El desierto puede hacer que te sientas libre al tiempo que te sabes prisionero de la absoluta negación. El desierto es sano, te llena de vida los pulmones mientras te quema la carne y te abrasa el alma. El desierto te hace fuerte al tiempo que rompe todas tus esperanzas y acaba con cualquier sombra de fe que alientes en el corazón. El desierto es sabio porque te hace sentir, cuando habitas sus inmensas soledades, que algo de ti mismo se parece a esa terrible afirmación del no ser. Quizá, al fin, el desierto consigue de ti lo más difícil: reconciliarte con la idea de la muerte y serenar tu tristeza, convirtiéndote en un chinarro de dignidad inútil. ¿Somos algo más que eso?

Así son las cosas en los viajes... amigos que haces y luego pierdes para siempre, afectos que crecen y se desvanecen al poco.
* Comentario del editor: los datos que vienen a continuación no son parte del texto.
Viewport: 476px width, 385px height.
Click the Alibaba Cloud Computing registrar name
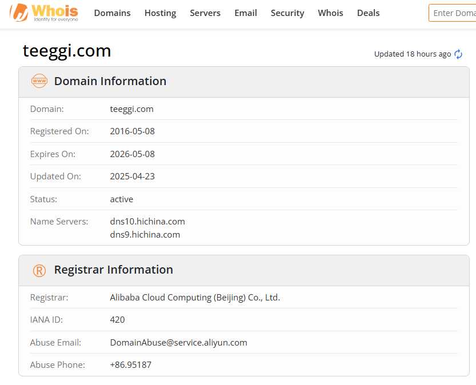[195, 297]
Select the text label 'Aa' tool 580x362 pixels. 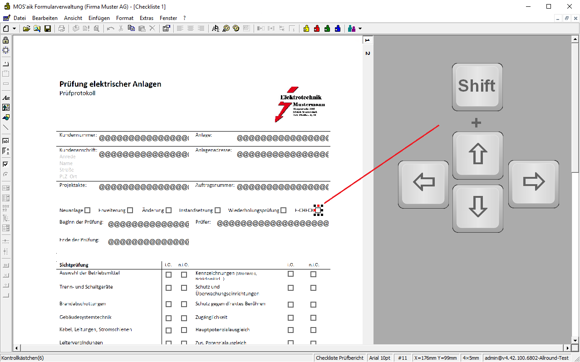point(6,98)
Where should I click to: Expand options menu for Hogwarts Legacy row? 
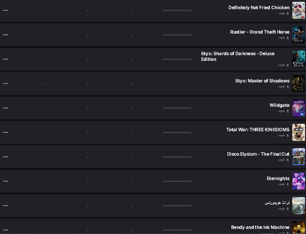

Quizá es la mejor manera de sentir la amistad: porque en el camino, cuando nos encontramos con otros viajeros por unos pocos días, damos lo mejor de nosotros mismos y nadie pone sus angustias y sus rencores sobre la mesa. Eso lo dejamos para la vida cotidiana y puede que ésa sea una de las más hondas razones por las que nos gusta viajar: para escapar de cuanto hay en nosotros de mezquino y doloroso.

Y en un momento en que giré sobre mí mismo y mi sombra se proyectó contra una cortada de piedra enrojecida, me encontré apretando el obturador para retratar la figura de aquel espectro que no era otra cosa que mi cuerpo dibujado en la roca. Y fue entonces cuando sentí que no era nadie, mientras silbaba un viento tenue en mis oídos, que la luz que daba en mis espaldas me disolvía, que mi identidad iba a esfumarse cuando cayera el sol y yo quedara inerme en brazos de la noche, ahogado ante el feroz estallido de la nada.
Menos que un grano de arena o que una piedra muerta... una sombra, un pedazo de humo que iba a llevarse a quién sabe qué lugar, en unos instantes, el aire seco.